Electricity Cost and Firm Performance: Evidence from India

February 10, 2015

Investigator: CDEP Fellow Ama Baafra Abeberese

The widely acknowledged importance of infrastructure for economic growth has motivated a growing literature in development on how infrastructure influences various aspects of development. There are, however, two areas that have been relatively under-researched in this literature.  First, there has been little work on how infrastructure affects firms’ decisions and performance. Secondly, there hasn't been much work on electricity, which is important to study since it is a near-universal input in production processes.

In this project, the author studies the effect of electricity constraints, specifically high electricity prices, on firms’ decisions and performance. The author studies this question in the context of India where, as a result of a system of cross-subsidization, households and farmers pay low, below-cost prices for electricity at the expense of firms.
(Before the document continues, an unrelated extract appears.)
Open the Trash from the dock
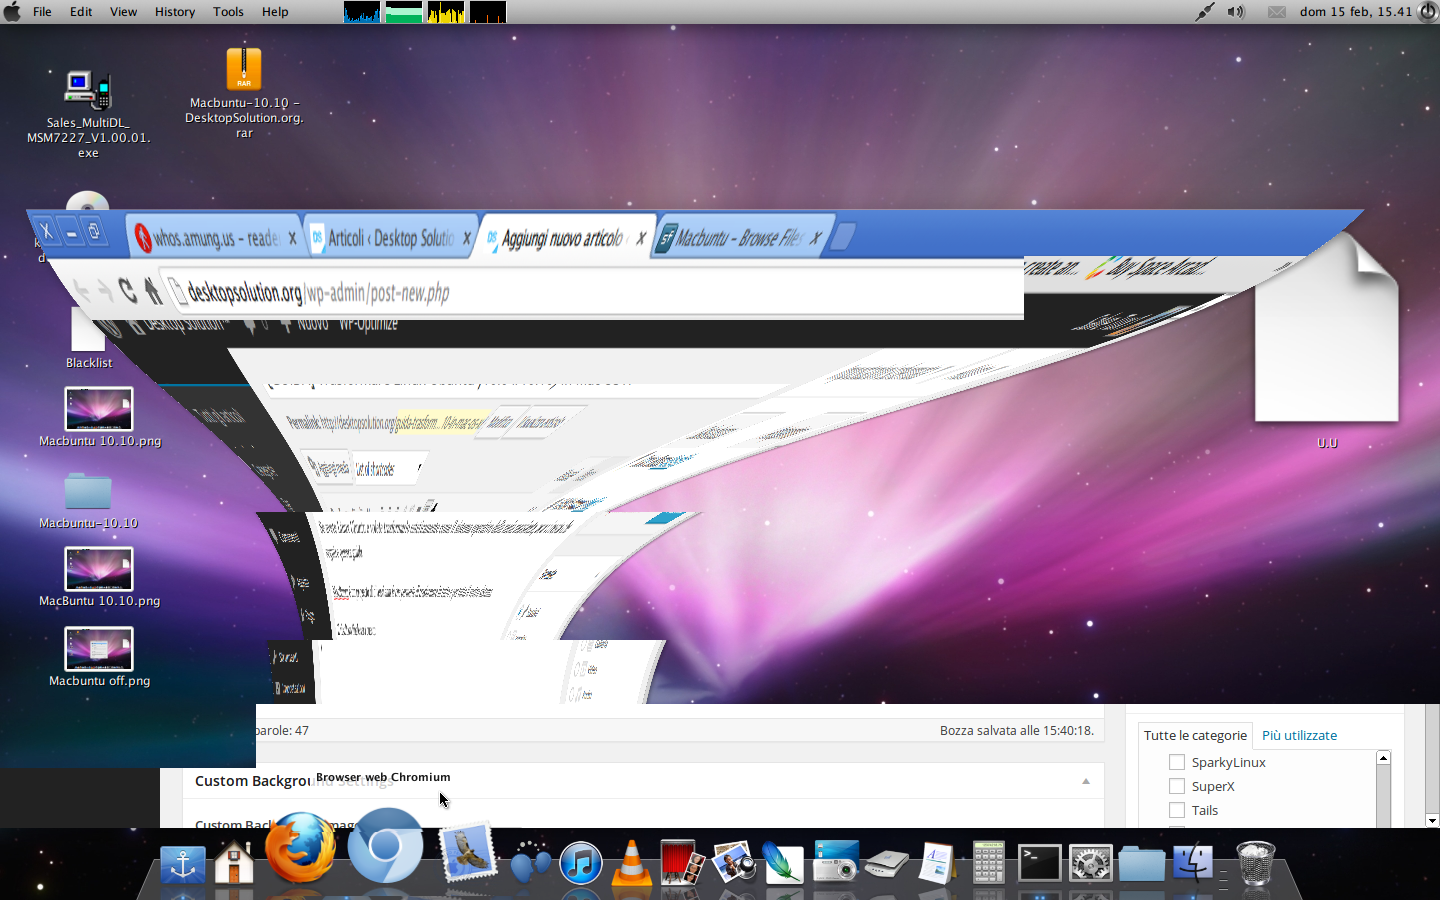click(x=1255, y=860)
A challenge in trying to understand how electricity prices affect firms is that these prices are potentially endogenous. To address the potential endogeneity of electricity prices, the author makes use of two features of the electricity sector in India. First, most of the electricity generated in India is from thermal plants that use coal as the source of fuel. Secondly, each state in India is responsible for the provision and pricing of electricity for its residents. The author, therefore, constructs an instrument for the electricity price faced by firms in a state as the interaction between the price of coal paid by power utilities and the share of thermal generation in a state’s total electricity generation capacity.

Using this instrument and data on manufacturing firms in India, the author finds that, in response to an increase in electricity prices, firms switch to less electricity-intensive industries and become less machine-intensive and less productive. Since most technological innovations are reliant on electricity, these results suggest that electricity constraints may limit a country’s growth by leading firms to operate in industries with fewer productivity-enhancing opportunities.

This project has been published as: Abeberese, Ama Baafra, "Electricity Cost and Firm Performance: Evidence from India,"The Review of Economics and Statistics, Vol, 99, No 5, December 2017, 839-852.